> [EXERCISE OBJECTIVE]
Without pictures, return the lines from the one containing "Reviews [tab] (19, 1136)" through the last line of the data below, exactly.

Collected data
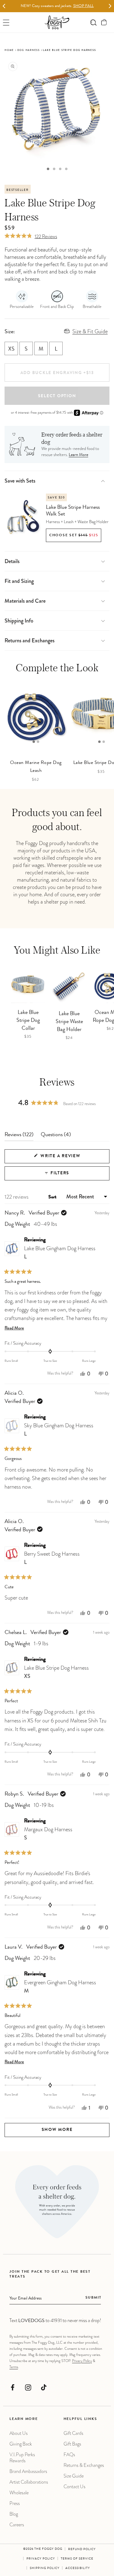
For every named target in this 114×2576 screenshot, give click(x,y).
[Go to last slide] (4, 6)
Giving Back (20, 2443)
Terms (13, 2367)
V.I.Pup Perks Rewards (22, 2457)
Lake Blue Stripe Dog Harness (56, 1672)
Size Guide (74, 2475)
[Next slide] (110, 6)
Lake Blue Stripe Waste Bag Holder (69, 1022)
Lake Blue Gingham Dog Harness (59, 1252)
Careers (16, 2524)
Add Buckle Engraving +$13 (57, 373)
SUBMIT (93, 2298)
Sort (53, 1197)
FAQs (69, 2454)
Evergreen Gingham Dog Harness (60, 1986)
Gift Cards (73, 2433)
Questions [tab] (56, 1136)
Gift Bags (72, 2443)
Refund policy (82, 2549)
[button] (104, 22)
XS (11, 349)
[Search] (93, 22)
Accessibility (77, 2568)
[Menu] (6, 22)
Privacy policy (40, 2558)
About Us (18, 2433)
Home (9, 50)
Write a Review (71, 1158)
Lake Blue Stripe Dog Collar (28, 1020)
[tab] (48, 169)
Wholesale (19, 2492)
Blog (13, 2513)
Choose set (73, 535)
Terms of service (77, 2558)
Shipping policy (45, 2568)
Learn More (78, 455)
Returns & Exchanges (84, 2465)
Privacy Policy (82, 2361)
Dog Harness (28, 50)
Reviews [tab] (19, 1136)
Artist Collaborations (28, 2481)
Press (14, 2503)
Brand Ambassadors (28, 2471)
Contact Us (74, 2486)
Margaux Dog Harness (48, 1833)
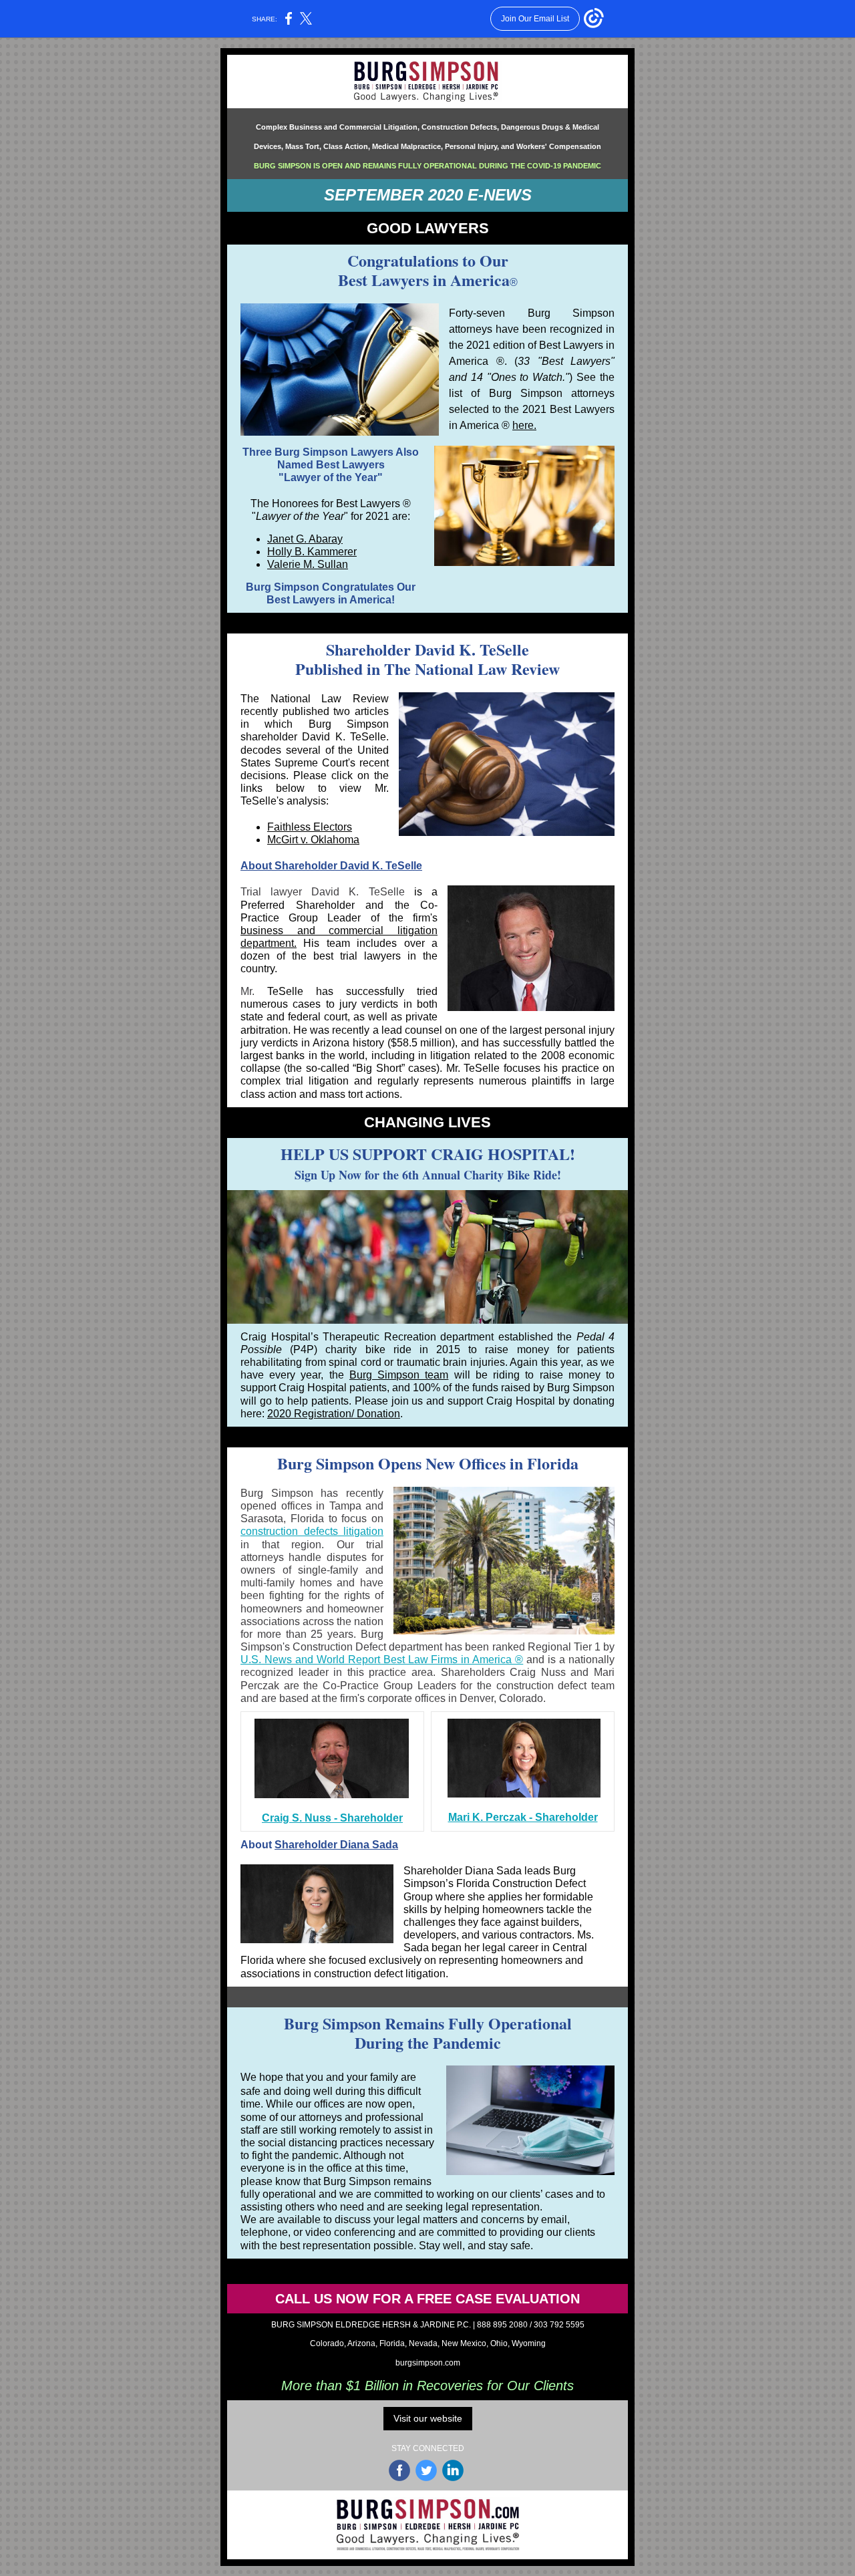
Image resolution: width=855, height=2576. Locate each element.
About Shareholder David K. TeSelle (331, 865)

> [ANSWER SPACE]
Reviews [tab] (19, 1136)
Artist Collaborations (28, 2481)
Press (14, 2503)
Brand Ambassadors (28, 2471)
Contact Us (74, 2486)
Margaux Dog Harness (48, 1833)
Image resolution: width=855, height=2576. Locate each element.
About Shareholder David K. TeSelle (331, 865)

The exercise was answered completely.